* Problem to work on *
From the line that contains "テラス屋根 (297, 2143)" to the end of the entries, write out every line exactly, including both ends, and nothing more.

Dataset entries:
----------------
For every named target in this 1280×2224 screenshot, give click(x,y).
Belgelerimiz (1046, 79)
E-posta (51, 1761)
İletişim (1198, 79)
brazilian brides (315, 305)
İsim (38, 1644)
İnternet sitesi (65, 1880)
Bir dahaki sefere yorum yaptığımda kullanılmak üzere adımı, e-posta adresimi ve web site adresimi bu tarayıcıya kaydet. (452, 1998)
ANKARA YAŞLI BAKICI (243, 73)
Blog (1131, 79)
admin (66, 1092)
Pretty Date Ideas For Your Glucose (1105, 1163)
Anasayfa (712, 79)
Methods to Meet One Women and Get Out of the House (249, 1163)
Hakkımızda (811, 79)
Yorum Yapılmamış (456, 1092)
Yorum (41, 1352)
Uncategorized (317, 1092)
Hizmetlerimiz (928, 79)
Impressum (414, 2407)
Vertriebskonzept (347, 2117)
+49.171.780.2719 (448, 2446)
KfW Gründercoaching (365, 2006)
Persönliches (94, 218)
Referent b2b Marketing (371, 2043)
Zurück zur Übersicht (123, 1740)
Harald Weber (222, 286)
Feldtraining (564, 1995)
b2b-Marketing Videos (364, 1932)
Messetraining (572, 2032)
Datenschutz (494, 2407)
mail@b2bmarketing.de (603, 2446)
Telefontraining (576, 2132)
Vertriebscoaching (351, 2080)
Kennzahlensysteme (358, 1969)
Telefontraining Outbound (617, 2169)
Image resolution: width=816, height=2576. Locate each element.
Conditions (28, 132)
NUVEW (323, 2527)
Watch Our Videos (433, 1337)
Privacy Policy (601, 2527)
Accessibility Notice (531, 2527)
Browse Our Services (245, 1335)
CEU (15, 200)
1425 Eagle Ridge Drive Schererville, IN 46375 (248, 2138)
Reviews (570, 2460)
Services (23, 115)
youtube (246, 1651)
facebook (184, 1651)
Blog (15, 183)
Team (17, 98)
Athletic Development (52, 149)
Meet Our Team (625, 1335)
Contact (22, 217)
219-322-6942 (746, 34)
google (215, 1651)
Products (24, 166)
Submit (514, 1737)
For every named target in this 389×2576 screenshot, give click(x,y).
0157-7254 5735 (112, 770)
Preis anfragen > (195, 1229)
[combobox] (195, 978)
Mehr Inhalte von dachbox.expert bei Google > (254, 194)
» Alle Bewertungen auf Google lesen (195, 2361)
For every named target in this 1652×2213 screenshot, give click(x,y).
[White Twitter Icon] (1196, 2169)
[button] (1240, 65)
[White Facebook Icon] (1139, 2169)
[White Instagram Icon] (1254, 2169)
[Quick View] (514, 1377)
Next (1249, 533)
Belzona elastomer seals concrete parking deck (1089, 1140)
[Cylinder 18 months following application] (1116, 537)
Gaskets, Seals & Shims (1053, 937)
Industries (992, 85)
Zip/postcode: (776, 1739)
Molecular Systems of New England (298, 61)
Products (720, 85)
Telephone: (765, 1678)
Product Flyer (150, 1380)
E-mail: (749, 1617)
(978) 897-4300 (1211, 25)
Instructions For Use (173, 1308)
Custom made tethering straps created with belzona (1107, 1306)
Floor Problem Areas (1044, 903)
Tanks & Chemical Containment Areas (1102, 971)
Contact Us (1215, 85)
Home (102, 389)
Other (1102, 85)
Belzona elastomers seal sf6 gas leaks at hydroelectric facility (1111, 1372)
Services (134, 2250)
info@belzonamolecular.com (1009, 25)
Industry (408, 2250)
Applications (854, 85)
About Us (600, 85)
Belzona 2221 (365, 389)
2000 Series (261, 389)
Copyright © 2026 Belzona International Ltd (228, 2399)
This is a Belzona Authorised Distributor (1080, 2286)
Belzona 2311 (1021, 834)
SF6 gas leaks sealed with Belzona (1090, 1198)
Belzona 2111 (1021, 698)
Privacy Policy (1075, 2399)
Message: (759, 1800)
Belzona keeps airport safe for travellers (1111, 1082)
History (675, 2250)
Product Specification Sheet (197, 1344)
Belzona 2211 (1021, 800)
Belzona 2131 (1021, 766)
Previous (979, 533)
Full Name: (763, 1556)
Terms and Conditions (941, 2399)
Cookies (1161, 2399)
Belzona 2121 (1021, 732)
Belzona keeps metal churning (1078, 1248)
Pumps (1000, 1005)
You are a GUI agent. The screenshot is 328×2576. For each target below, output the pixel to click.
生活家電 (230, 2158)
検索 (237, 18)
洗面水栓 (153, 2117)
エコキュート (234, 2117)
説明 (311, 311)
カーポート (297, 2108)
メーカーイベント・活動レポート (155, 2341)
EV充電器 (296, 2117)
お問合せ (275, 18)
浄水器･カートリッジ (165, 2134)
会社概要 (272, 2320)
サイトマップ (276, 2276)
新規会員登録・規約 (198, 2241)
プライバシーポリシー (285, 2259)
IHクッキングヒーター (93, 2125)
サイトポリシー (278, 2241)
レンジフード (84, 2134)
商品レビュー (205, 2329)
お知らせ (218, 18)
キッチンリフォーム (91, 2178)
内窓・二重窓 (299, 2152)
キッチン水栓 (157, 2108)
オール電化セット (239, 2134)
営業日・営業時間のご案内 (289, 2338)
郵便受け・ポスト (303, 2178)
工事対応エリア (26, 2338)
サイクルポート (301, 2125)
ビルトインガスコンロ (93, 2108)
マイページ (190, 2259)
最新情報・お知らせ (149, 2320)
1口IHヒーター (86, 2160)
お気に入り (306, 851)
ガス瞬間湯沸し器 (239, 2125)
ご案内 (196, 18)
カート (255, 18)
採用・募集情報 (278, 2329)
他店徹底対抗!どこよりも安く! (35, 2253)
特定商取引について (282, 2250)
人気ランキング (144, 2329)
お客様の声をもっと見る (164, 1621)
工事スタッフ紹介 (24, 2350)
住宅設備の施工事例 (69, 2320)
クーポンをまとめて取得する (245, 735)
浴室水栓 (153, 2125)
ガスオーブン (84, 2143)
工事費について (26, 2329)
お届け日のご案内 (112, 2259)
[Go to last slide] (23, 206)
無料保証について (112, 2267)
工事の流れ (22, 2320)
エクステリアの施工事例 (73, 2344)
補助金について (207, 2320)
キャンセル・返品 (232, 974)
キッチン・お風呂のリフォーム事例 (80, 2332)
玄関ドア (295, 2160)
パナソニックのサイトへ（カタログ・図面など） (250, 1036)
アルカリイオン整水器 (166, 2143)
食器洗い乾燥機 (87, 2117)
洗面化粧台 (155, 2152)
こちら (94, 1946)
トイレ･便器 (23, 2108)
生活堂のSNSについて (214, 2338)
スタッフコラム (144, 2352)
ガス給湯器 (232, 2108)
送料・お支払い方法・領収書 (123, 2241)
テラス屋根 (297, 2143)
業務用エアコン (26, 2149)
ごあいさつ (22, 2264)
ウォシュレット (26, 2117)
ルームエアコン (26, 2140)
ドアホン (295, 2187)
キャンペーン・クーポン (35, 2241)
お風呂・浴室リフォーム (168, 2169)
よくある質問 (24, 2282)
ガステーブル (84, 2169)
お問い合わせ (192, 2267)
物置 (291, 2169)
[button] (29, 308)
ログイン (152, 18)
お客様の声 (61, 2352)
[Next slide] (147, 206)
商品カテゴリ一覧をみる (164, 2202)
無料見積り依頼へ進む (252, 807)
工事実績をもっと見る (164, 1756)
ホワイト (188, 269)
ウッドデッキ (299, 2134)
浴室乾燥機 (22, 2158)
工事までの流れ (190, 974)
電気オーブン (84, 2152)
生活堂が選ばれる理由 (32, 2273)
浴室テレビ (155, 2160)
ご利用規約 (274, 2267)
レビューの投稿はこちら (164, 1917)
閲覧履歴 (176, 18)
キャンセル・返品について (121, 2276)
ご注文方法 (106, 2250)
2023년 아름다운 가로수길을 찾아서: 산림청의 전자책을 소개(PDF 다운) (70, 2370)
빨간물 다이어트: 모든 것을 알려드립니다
----------------
* Task solution *
テラス屋根 (297, 2143)
業務用エアコン (26, 2149)
ごあいさつ (22, 2264)
ウォシュレット (26, 2117)
ルームエアコン (26, 2140)
ドアホン (295, 2187)
キャンペーン・クーポン (35, 2241)
お風呂・浴室リフォーム (168, 2169)
よくある質問 (24, 2282)
ガステーブル (84, 2169)
お問い合わせ (192, 2267)
物置 (291, 2169)
[button] (29, 308)
ログイン (152, 18)
お客様の声 (61, 2352)
[Next slide] (147, 206)
商品カテゴリ一覧をみる (164, 2202)
無料見積り依頼へ進む (252, 807)
工事実績をもっと見る (164, 1756)
ホワイト (188, 269)
ウッドデッキ (299, 2134)
浴室乾燥機 (22, 2158)
工事までの流れ (190, 974)
電気オーブン (84, 2152)
生活堂が選ばれる理由 (32, 2273)
浴室テレビ (155, 2160)
ご利用規約 (274, 2267)
レビューの投稿はこちら (164, 1917)
閲覧履歴 (176, 18)
キャンセル・返品について (121, 2276)
ご注文方法 (106, 2250)
2023년 아름다운 가로수길을 찾아서: 산림청의 전자책을 소개(PDF 다운) (70, 2370)
빨간물 다이어트: 모든 것을 알려드립니다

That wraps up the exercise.